Статья:

= = = = = = =

Этот странный "народ"

"Солдаты, рабочие, студенты, интеллигенты, просто люди...
Живым, вязким человеческим повидлом они залили растерянный
Таврический дворец... С первого же мгновения этого потопа
отвращение залило мою душу, и с тех пор оно не оставляло меня
во всю длительность "великой" русской революции. Бесконечная,
неисчерпаемая струя человеческого водоворота бросала в Думу
все новые и новые лица... Но сколько их ни было - у всех было
одно лицо: гнусно-животно-тупое или гнусно-дьявольски-злобное...
Пулеметов - вот чего мне хотелось. Ибо я чувствовал, что только
язык пулеметов доступен уличной толпе, и что только он, свинец,
может загнать обратно в его берлогу вырвавшегося на свободу
страшного зверя... Увы - этот зверь был... его величество русский народ"

В.В.Шульгин "Дни"

Современный мир, погрязший в многообразном идолопоклонстве и кумиротворчестве, изобретающий все новые и новые объекты сакрализации - от "Битлс" до "здорового образа жизни", остается поразительно консервативен в своем отношении к одной категории. Категории крайне аморфной, но так часто поминаемой.

= = = = = = =

Исходные материалы:

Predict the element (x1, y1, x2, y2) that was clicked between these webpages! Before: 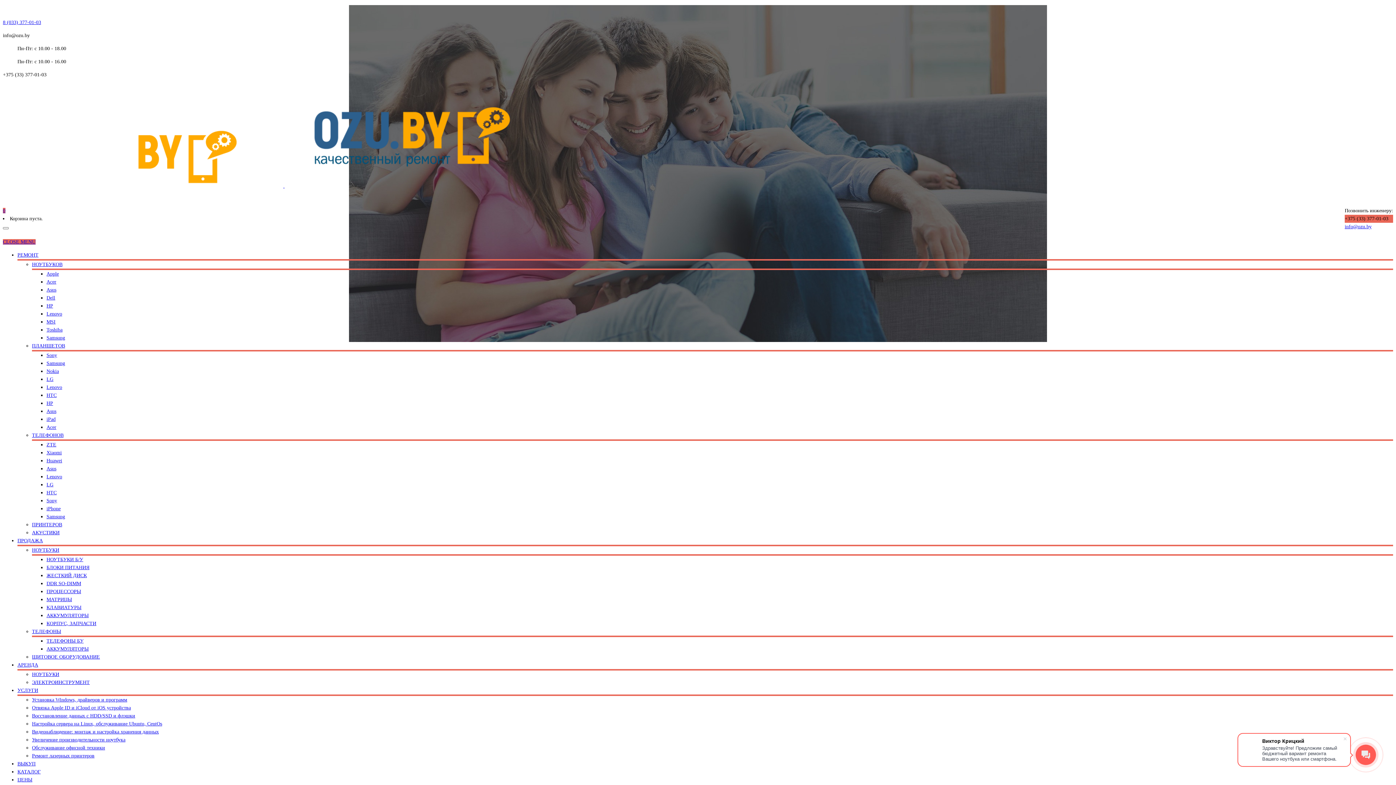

= = = = = = =

Что сделать:
**A.** Перескажите статью о «народе» в двух предложениях.
**B.** Допишите статью о «народе»: дайте текст, который идёт после её последнего предложения.

Ответы:
**A.** Статья открывается цитатой В. В. Шульгина из книги «Дни»: толпа солдат, рабочих, студентов и интеллигентов заливает Таврический дворец и вызывает у автора отвращение и желание пулемётов, а вырвавшийся на свободу страшный зверь оказывается русским народом. Далее говорится, что современный мир изобретает всё новые объекты сакрализации, но остаётся поразительно консервативен в отношении к одной аморфной и часто поминаемой категории.

**B.**
Его именем клялись, клянутся и, видимо, долго еще будут клясться партийные деятели всех оттенков политического спектра (а как же иначе, ведь "народ" - тот же "электорат", но звучит не в пример убедительнее); его именем совершались и продолжают совершаться наиболее кровавые преступления в истории - от Французской революции и Наполеоновских войн до нацистского геноцида и советских "чисток"; ему, такому бесплотному, такому неопределимому, вечному, приносятся в жертву живые, конкретные, смертные люди. Не пора ли определиться с терминами? Вопрос имеет смысл поставить следующим образом: что позволяет демагогам, таким непохожим во всем, кроме одинаковой беспринципности, веками морочить голову самым разным людям? Апеллируя к фантому, смысл которого на самом деле чрезвычайно расплывчатый, признается общеизвестным и не вызывающим каких-либо сомнений?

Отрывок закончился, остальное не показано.